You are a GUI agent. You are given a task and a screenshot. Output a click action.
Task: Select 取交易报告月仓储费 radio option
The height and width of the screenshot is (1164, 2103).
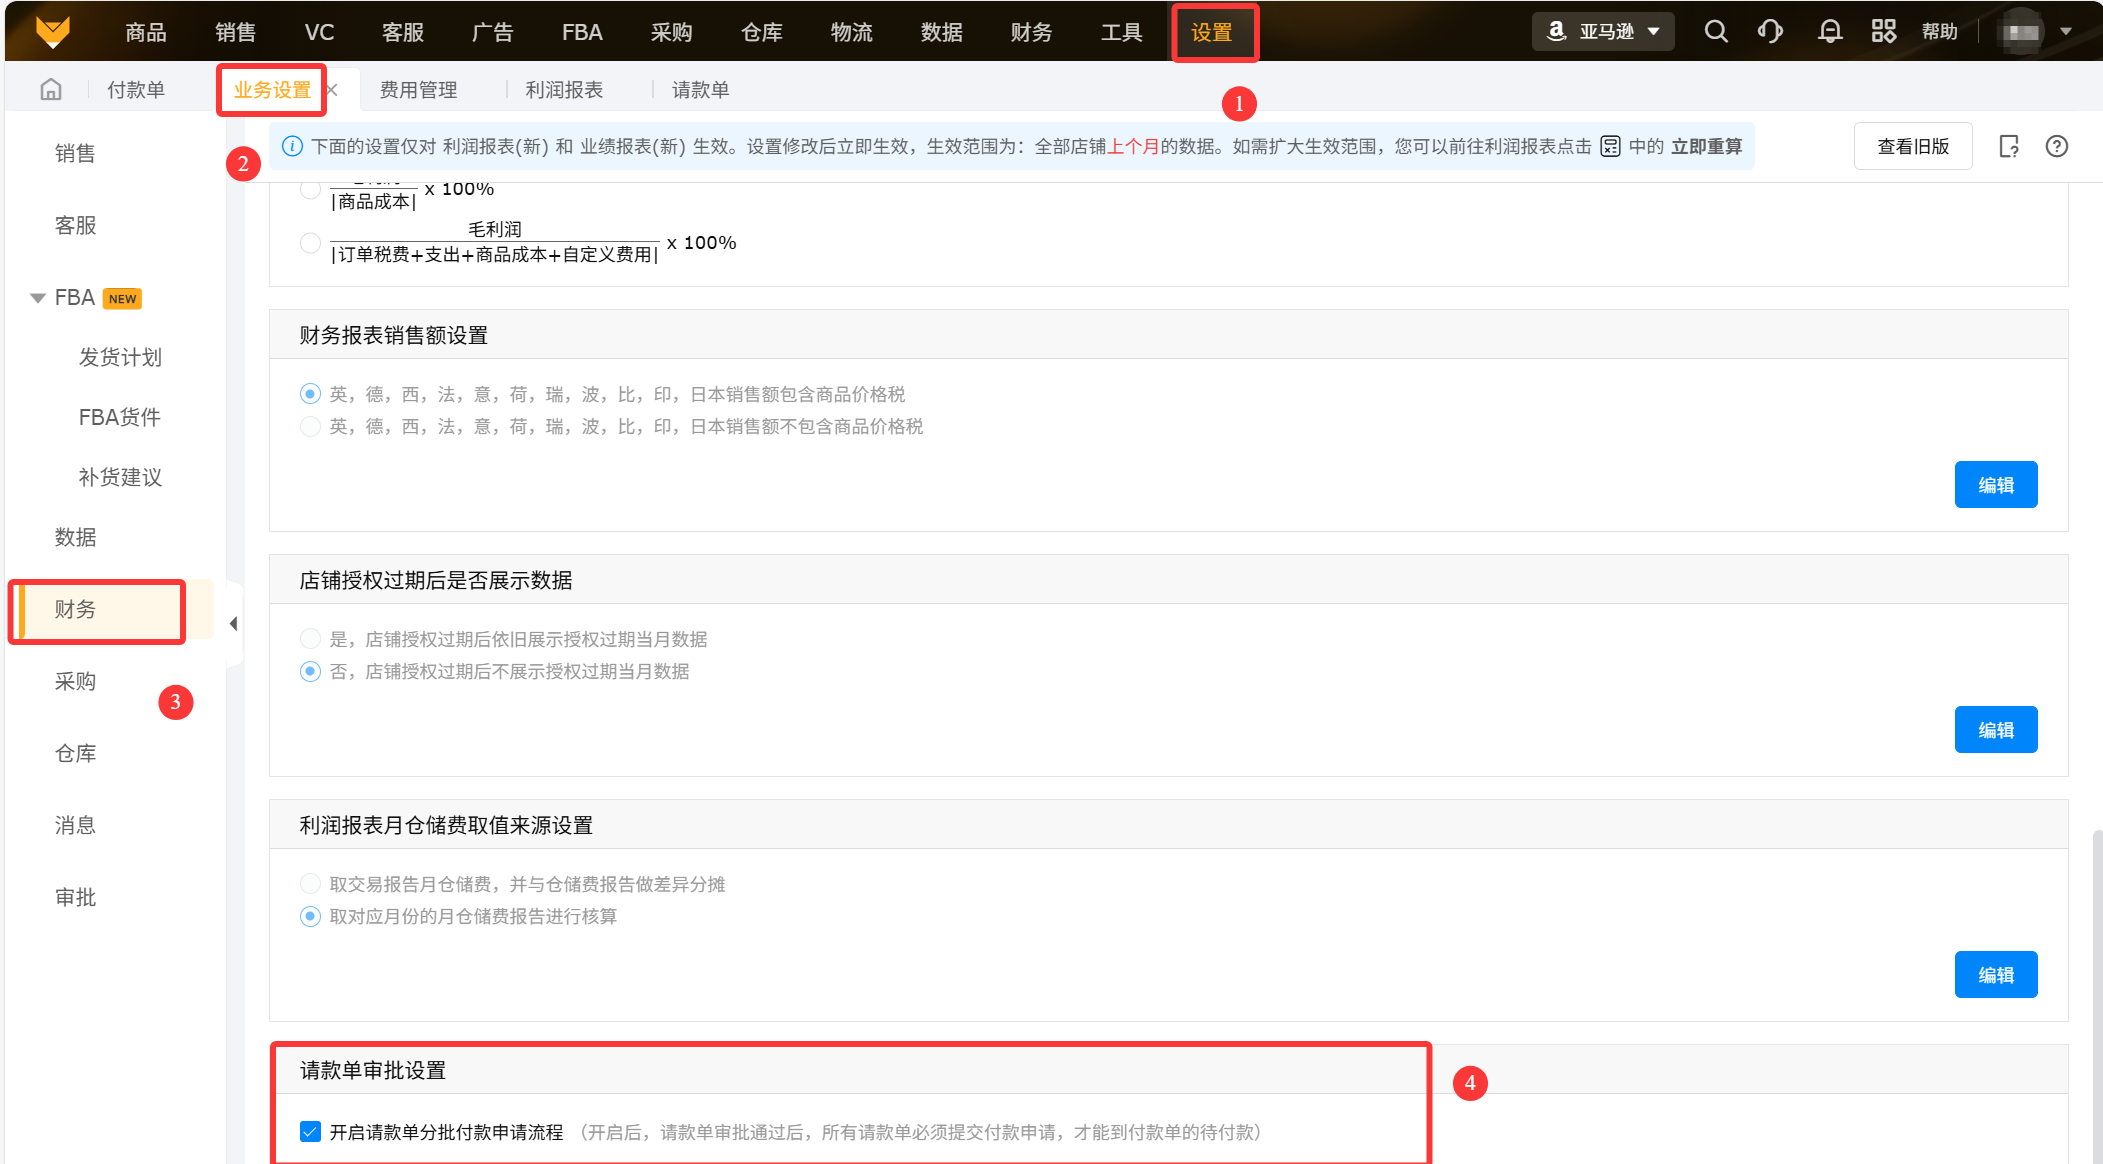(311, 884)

== == ==

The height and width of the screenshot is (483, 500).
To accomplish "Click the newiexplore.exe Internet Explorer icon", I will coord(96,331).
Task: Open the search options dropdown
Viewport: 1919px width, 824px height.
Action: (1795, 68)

== == ==

§ YOUR INSTRUCTIONS:
Update the lines from the one that has "Task: Open the search options dropdown" through the one that has "Action: (1795, 68)" by replacing "dropdown" with "drop-down menu" and leaving all else unchanged. Return only those lines.

§ RESULT FOR THIS EXERCISE:
Task: Open the search options drop-down menu
Viewport: 1919px width, 824px height.
Action: (1795, 68)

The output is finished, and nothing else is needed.